(Stored dataset items)
# # # # #

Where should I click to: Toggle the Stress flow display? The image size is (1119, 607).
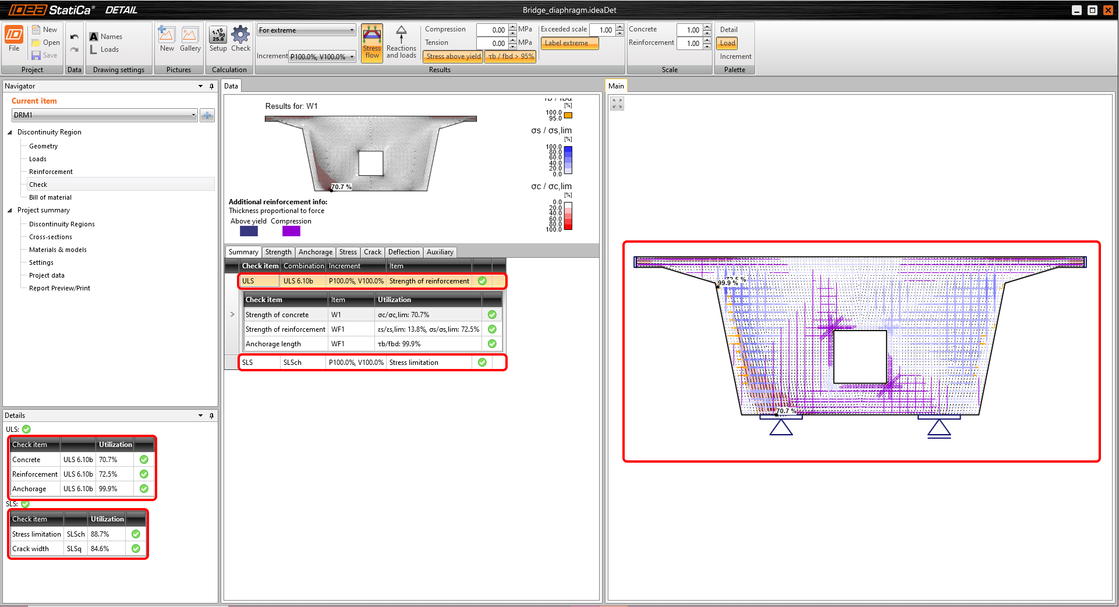tap(372, 42)
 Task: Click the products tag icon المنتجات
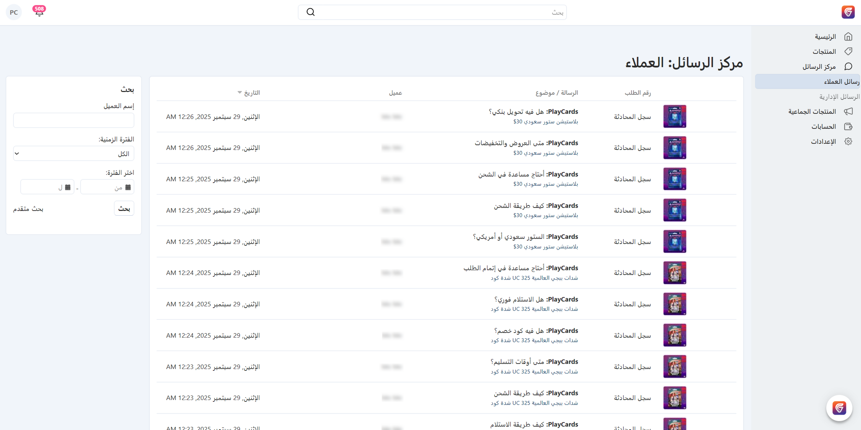point(848,51)
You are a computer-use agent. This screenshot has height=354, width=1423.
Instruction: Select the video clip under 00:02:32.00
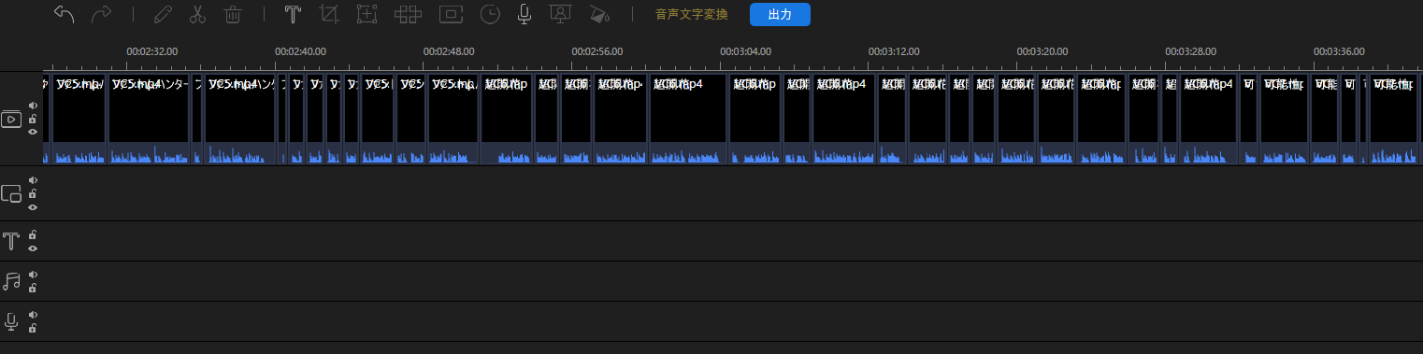[150, 119]
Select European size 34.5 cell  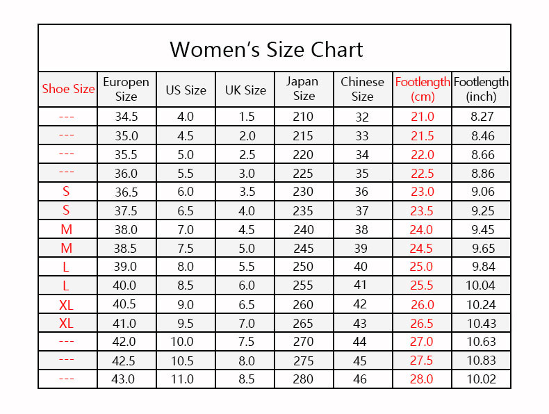click(x=126, y=117)
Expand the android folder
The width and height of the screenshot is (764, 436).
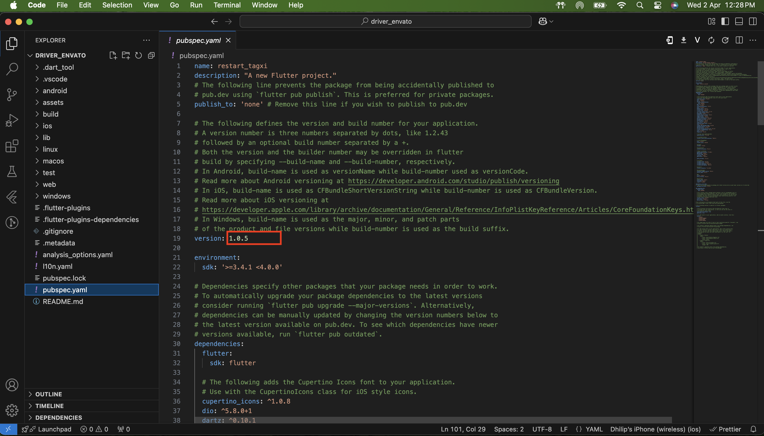55,91
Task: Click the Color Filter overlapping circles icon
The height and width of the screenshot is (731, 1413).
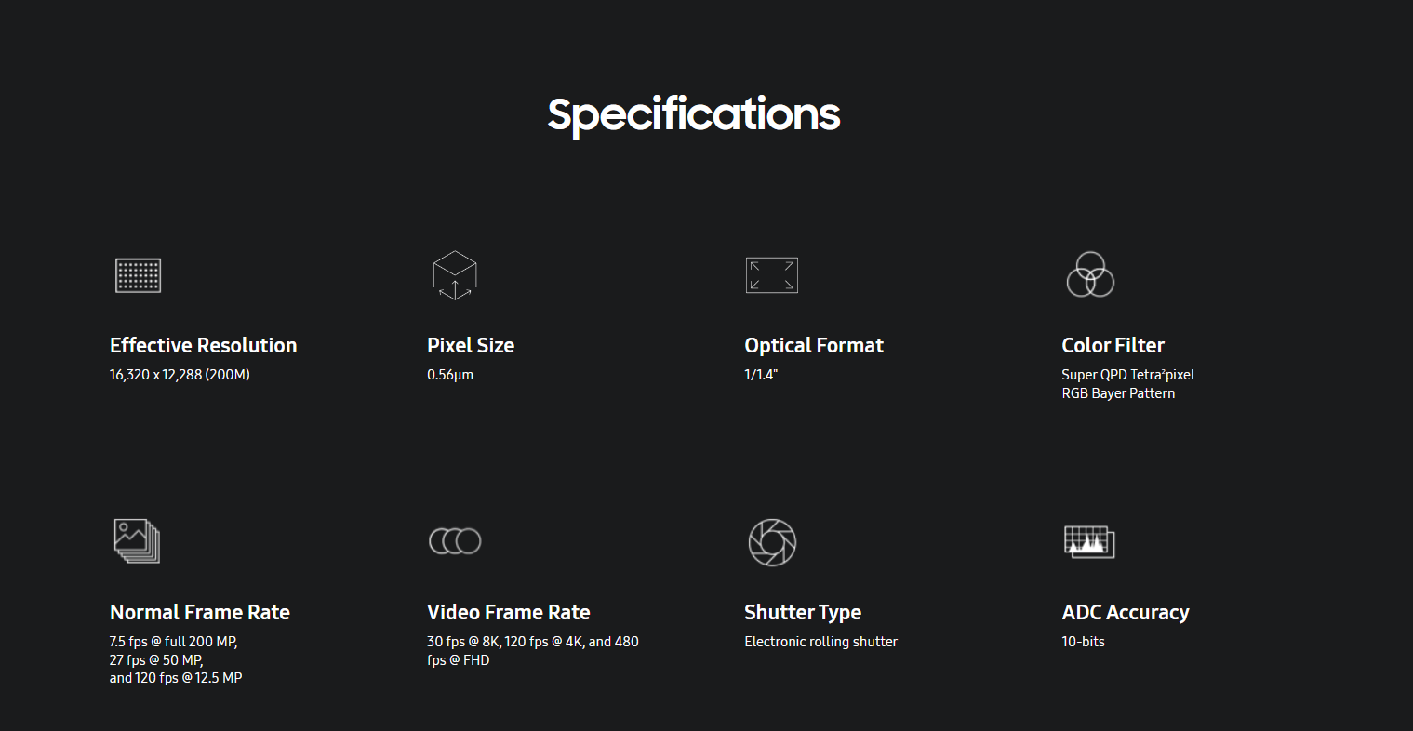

# # # # #

Identify each line in the items above that contains the word "screenshot". Matching is case-sensitive.

You are a computer-use agent. This screenshot has height=354, width=1423.
The width and height of the screenshot is (764, 436).
The height and width of the screenshot is (731, 1413).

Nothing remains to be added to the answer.